What to produce:
From the line containing "Where should I" through the last line of the data, both ends included, write out every line exactly; omit the pictures.
======== Data ========
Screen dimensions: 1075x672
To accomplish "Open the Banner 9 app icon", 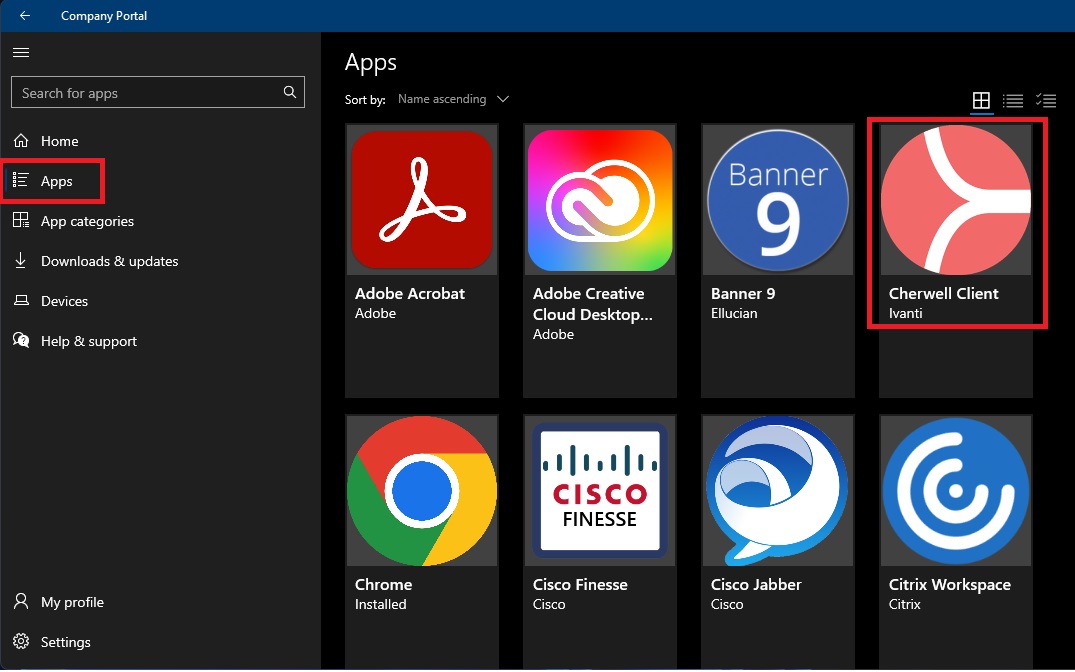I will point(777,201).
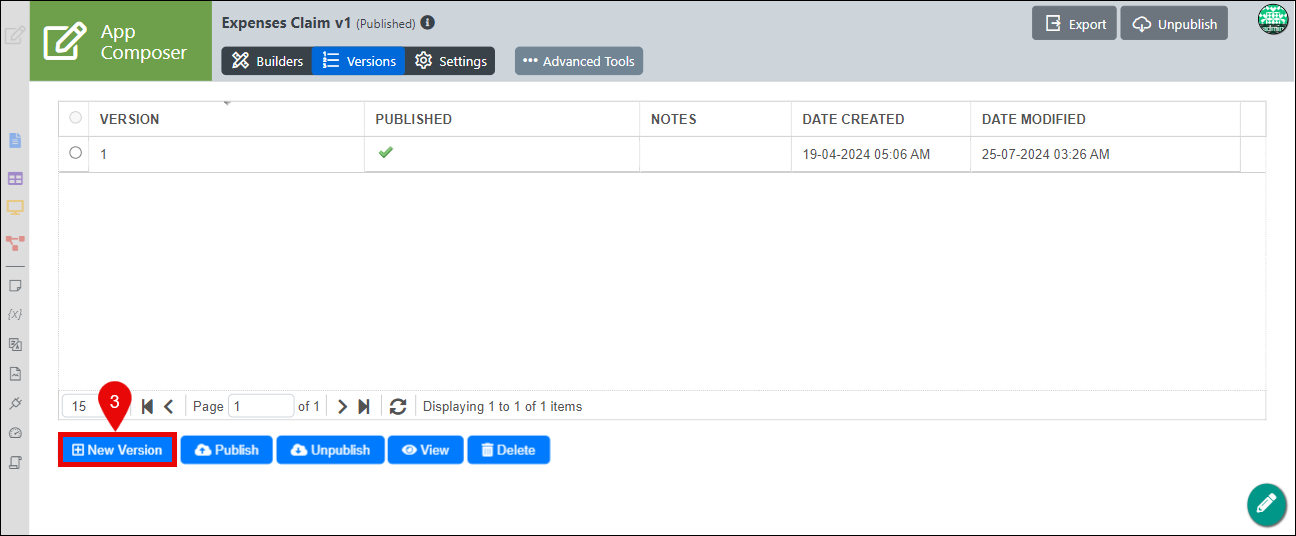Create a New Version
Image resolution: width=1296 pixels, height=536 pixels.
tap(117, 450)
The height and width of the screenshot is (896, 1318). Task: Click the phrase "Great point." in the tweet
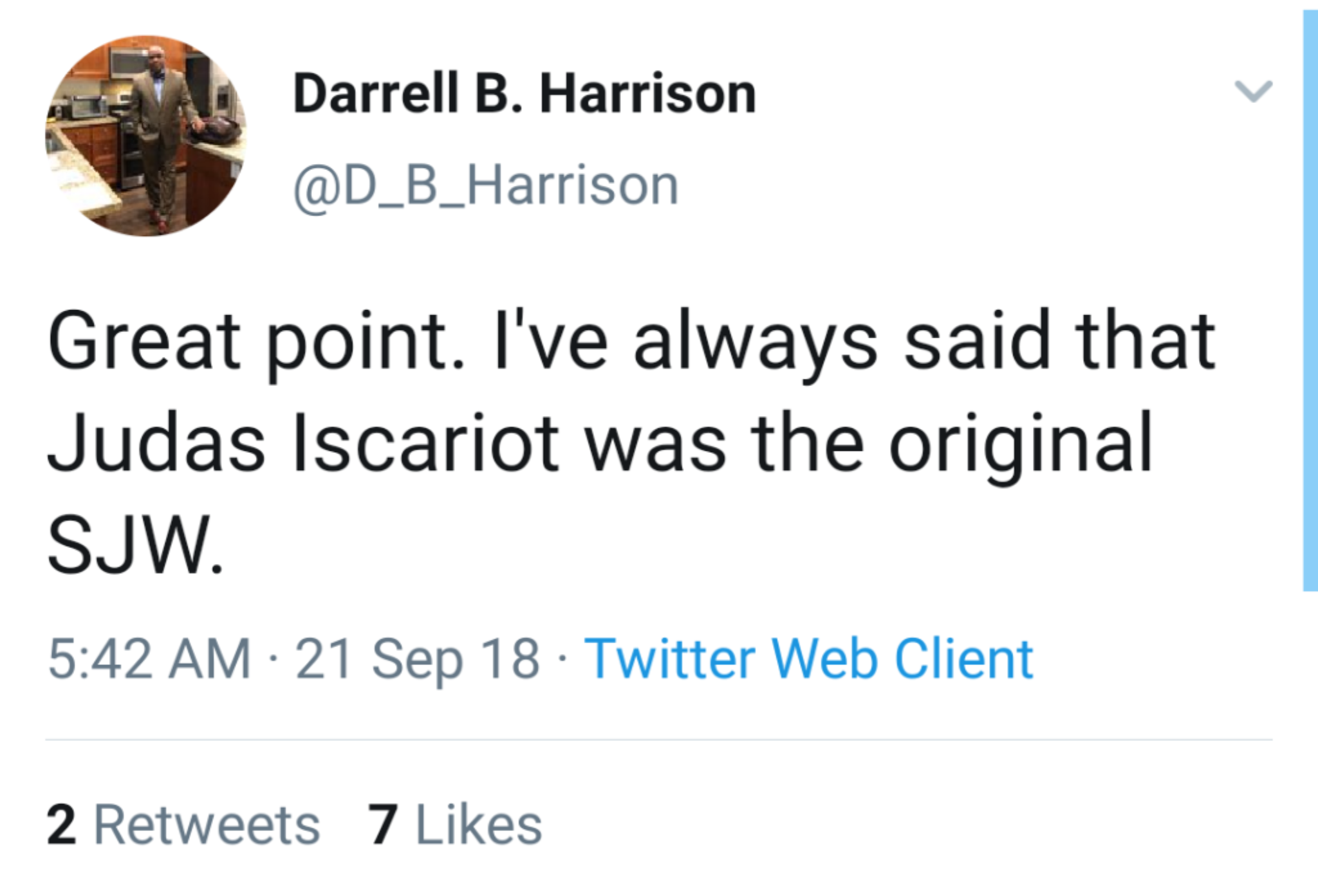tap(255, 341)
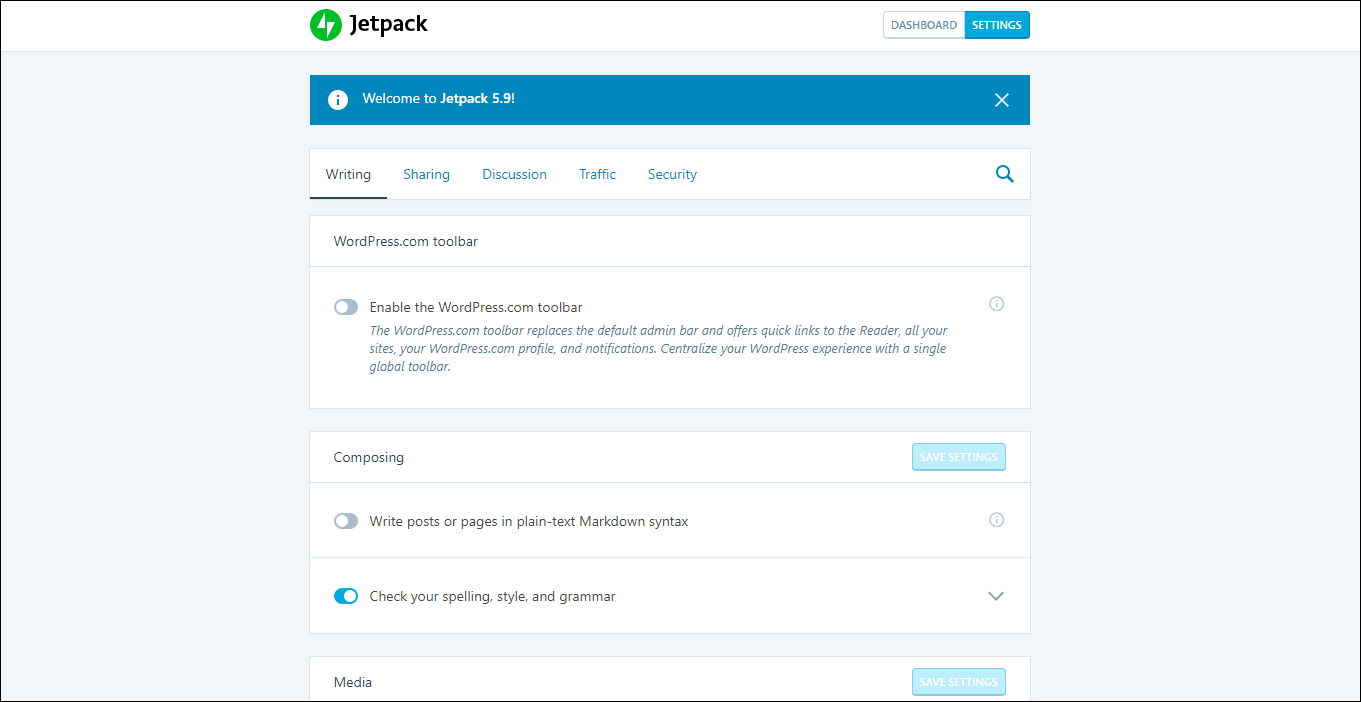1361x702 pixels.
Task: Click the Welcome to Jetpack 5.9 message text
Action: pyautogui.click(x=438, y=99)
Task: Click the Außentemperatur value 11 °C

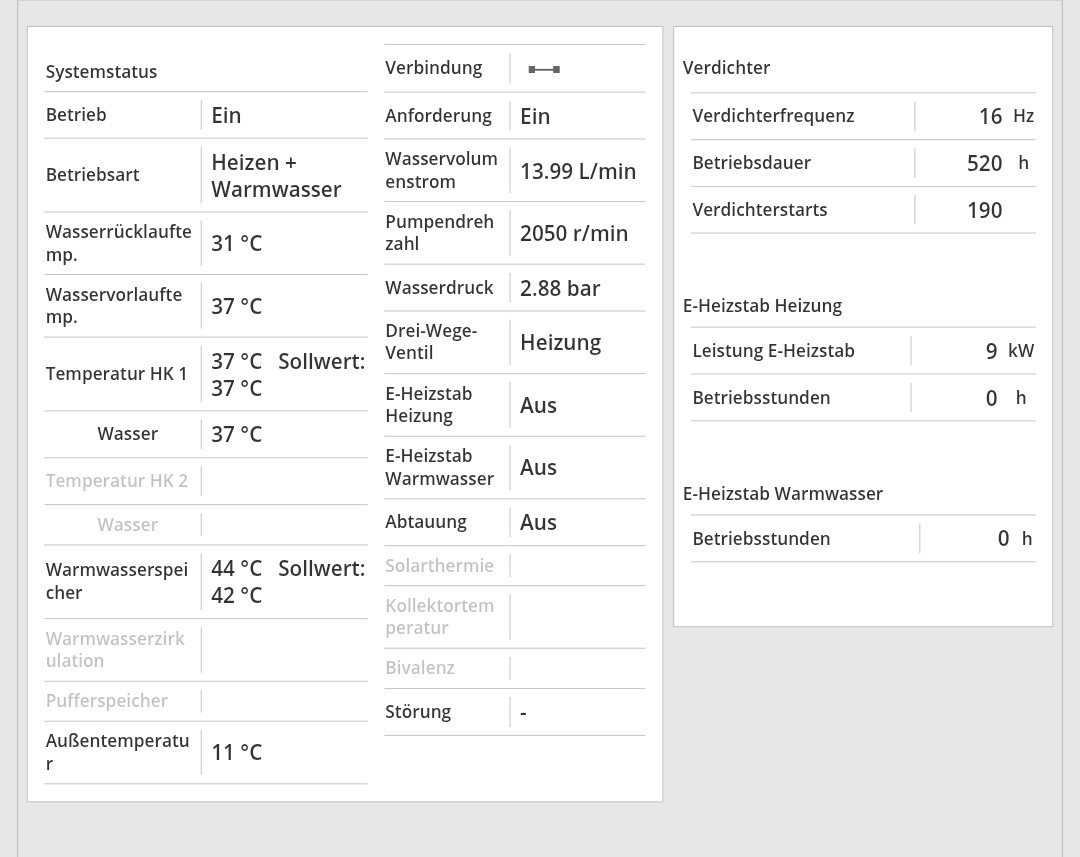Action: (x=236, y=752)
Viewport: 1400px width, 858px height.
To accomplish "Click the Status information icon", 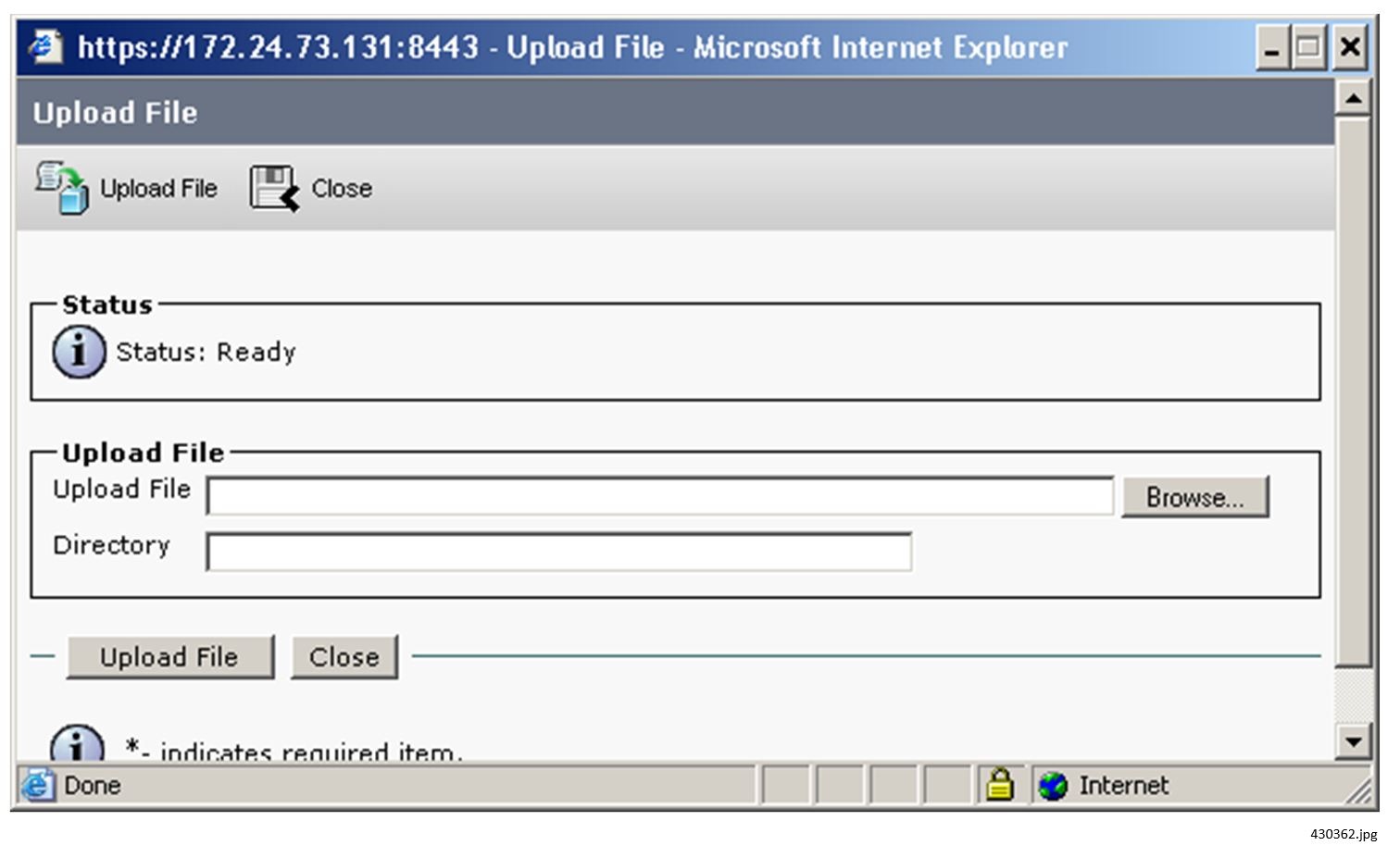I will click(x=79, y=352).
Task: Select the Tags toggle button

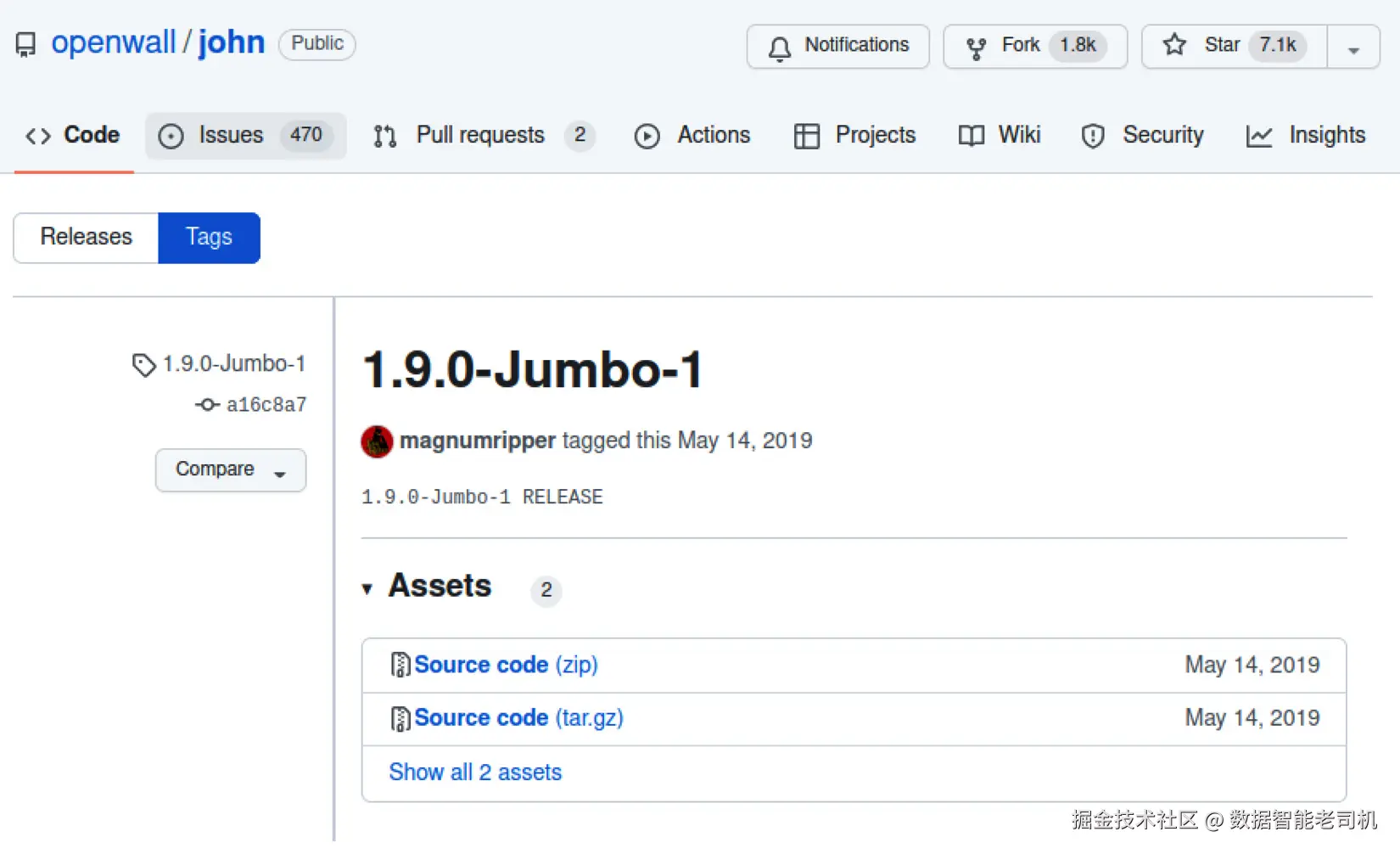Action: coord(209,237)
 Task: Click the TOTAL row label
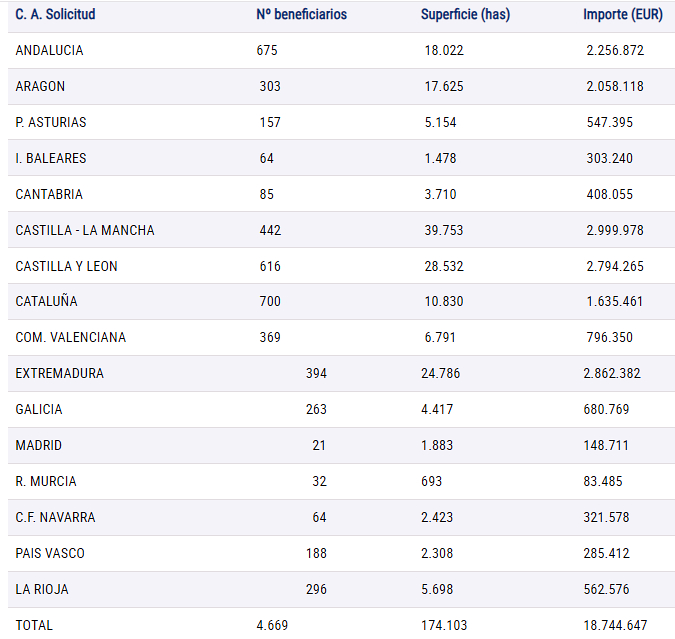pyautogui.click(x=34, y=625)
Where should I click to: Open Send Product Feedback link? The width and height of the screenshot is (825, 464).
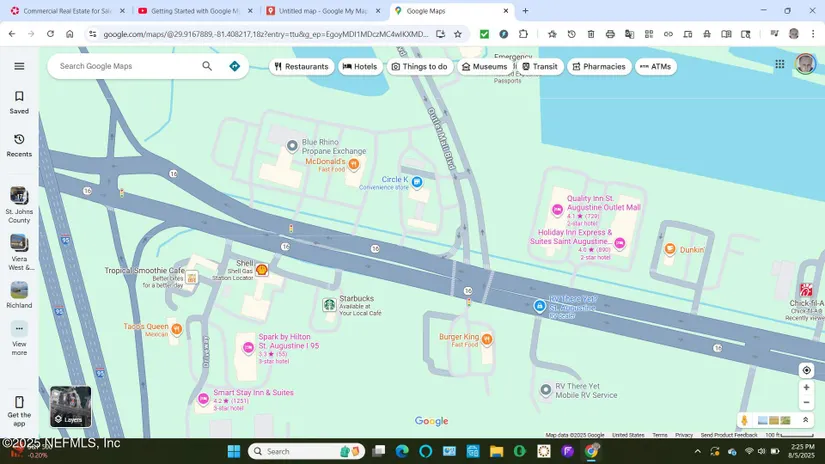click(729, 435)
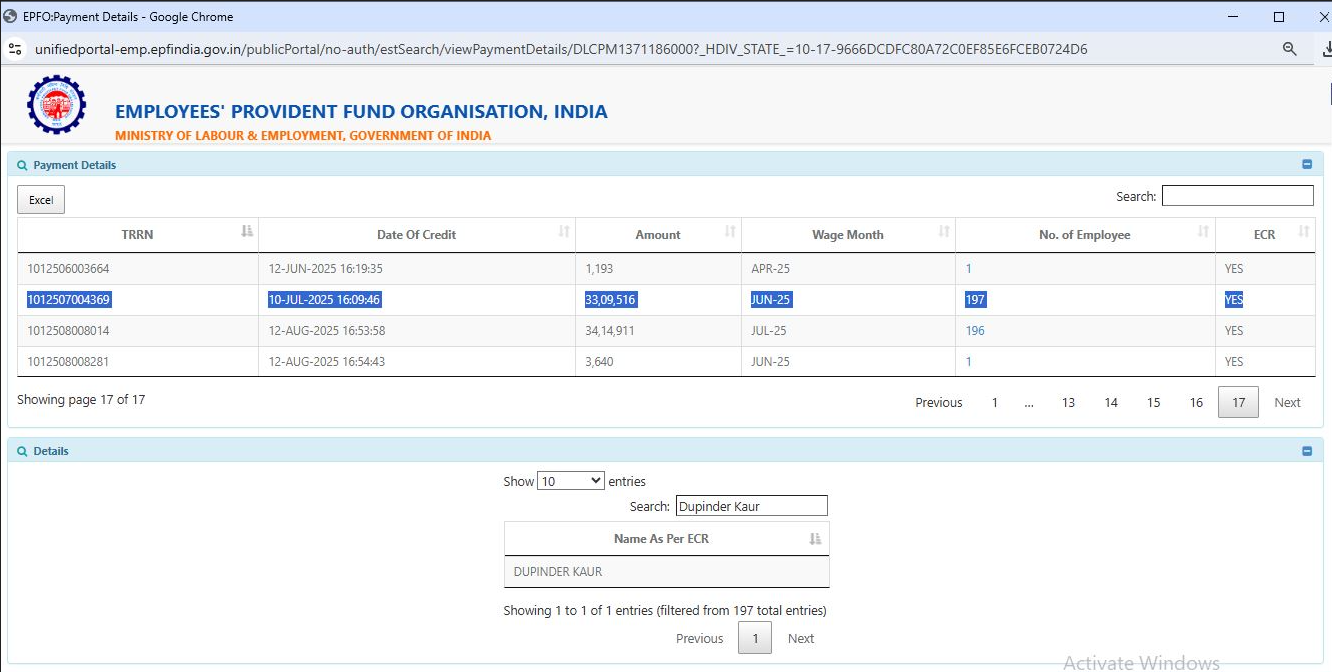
========
Solved problem:
Where should I click to: Open Send Product Feedback link? The width and height of the screenshot is (825, 464).
click(729, 435)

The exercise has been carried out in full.